Some example of Training courses that could be provided are:
- High Level Introduction to AI (What is AI? What are considerations for society and business?)
- Understanding Risk and Bias in AI
- DevOps and Cloud Native best practices fo AI
- Generative AI Introduction
- Generative AI Development
Enterprise Policies
Effective Enterprise Policies need to include some basic components to be effective:
- Endorsed by Leadership
- Relevant to Enterprise Values
- Realistic and Measurable
- Scalable as the Enterprise Transforms
- Most Importantly - Enforceable
The Enterprise will need to make a decision whether to add Generative AI considerations into their existing Policies (Data, Cybersecurity, Development, etc.) or create new Policies and Procedures specifically for Generative AI.
With each approach, the following considerations may need to be addressed:
- Transparency on how the Enterprise will use Generative AI (Text Generation for example)
- Show stakeholder involvement from across the Enterprise (Legal, Tech, Business, HR, etc.)
- Make it a Living Document to show the Enterprise Policy is keeping up to date
- Ensure the language is inclusive of all stakeholders and not just a tech audience
Understanding Enterprise Risks
A Risk and Controls Matrix is a tool that can help the [3 Lines of Defence](https://github.blog/2023-02-24-3-ways-to-meet-compliance-needs-without-slowing-down-agility/) have a common understanding of Risk in the Enterprise, highlight any control gaps, and provide a realistic path to address any gaps of deficiencies.
It's important for any new Technology to start with basic controls, such as code reviews, and then over time add controls that are more specific to the technology (such as Retrieval Augmented Generation for Generative AI).
The matrix below should be considered a starting point to cover the basic controls and risks for both Generative AI powered services like AI-Pair Programmers, as well as an Enterprise's internal Development, Testing, and Deployment of Generative AI solutions.
End-to-End Traceability
Traceability is important in Governance because it allows you to follow the trail back to the source - whether you are governing software development, data ownership, infrastructure as code, and financial reporting.

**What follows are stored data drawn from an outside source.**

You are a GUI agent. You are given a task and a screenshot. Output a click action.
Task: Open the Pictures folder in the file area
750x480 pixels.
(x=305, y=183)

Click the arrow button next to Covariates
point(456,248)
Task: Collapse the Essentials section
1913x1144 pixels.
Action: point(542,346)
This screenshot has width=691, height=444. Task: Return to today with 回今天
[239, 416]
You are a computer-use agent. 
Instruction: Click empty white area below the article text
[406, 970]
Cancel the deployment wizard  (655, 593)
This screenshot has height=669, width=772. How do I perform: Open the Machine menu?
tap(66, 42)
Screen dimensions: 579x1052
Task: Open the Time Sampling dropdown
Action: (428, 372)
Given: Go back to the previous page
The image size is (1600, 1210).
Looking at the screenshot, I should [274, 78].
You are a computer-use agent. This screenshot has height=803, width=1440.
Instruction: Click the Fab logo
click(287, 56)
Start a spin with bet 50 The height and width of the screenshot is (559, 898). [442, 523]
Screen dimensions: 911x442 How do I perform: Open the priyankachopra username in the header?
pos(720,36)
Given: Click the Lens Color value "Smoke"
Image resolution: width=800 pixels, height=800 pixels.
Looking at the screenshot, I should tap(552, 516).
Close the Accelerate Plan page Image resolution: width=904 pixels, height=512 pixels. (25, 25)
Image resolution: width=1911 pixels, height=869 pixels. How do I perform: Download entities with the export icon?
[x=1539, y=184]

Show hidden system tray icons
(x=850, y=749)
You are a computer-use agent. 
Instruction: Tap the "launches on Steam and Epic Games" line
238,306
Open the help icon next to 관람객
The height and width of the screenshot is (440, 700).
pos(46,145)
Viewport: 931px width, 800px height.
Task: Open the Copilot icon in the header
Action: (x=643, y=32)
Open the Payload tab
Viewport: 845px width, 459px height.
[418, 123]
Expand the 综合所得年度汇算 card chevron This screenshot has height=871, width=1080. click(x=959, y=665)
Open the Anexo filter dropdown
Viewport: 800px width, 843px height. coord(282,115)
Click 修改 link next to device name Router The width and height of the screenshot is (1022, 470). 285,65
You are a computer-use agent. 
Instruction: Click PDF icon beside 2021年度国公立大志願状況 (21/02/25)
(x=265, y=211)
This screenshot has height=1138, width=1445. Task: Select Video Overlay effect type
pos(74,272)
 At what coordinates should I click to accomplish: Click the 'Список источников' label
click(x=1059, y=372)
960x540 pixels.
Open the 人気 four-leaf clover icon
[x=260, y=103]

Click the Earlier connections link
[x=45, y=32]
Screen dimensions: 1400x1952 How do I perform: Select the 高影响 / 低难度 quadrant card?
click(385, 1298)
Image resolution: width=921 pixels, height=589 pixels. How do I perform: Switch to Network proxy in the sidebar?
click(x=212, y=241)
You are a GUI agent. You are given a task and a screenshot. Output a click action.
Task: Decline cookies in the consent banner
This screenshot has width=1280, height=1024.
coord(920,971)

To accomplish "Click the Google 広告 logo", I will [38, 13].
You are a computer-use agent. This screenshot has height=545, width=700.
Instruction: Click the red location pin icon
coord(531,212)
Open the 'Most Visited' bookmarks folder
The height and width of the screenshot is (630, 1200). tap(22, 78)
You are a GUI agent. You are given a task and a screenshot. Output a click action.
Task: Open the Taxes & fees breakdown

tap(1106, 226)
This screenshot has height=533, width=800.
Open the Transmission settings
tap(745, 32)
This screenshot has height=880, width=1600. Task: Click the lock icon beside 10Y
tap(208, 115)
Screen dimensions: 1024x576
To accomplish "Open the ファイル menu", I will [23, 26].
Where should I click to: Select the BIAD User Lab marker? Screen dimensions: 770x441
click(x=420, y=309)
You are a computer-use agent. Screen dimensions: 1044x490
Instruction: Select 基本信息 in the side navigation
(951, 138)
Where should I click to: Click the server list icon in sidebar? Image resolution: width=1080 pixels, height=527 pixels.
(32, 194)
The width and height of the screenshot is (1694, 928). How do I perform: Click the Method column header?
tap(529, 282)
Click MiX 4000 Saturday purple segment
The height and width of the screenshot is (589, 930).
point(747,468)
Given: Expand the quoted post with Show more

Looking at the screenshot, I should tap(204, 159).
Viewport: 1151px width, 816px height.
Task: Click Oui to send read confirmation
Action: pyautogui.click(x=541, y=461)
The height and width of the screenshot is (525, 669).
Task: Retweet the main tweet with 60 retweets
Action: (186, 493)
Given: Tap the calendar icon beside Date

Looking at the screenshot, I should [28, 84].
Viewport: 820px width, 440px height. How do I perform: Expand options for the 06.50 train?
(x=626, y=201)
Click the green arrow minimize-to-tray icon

By following this Framework, you will have several basic components needed for traceability:
- A consistent intake process will allow the Enterprise to understand the population of Generative AI solutions
- An approval process will provide oversight and an audit trail
- Access control in the GenAIOps pipeline
- Documented training attendance
Engaging Audit
Audit can sometimes be considered an after-thought when implementing new technologies within an Enterprise. But as the Third Line of Defense they are an important stakeholder that needs to be included early and often.
Ensure that they are a stakeholder and understand each component of this Framework.
Enterprise Culture
In the blog post [Moore's Law for Everything](https://moores.samaltman.com), Sam Altman highlights the power of AI to change our society.
For an Enterprise who wants to leverage Generative AI, it's important to remember there is an ingrained culture within the Enterprise society that will need to be addressed.
Training is a required next step, but it will be important for an Enterprise to work with HR and other stakeholders to ensure a holistic and inclusive people change management exercise is conducted.
Some topics that may need to be addressed are:
- Is Generative AI an enabler or replacement for people in the Enterprise?
- How will people's work be evaluated if it was created with Generative AI?
- Will the yearly bonus be different for people who use Generative AI and those that don't?
- Will Generative make the Enterprise culture more or less inclusive?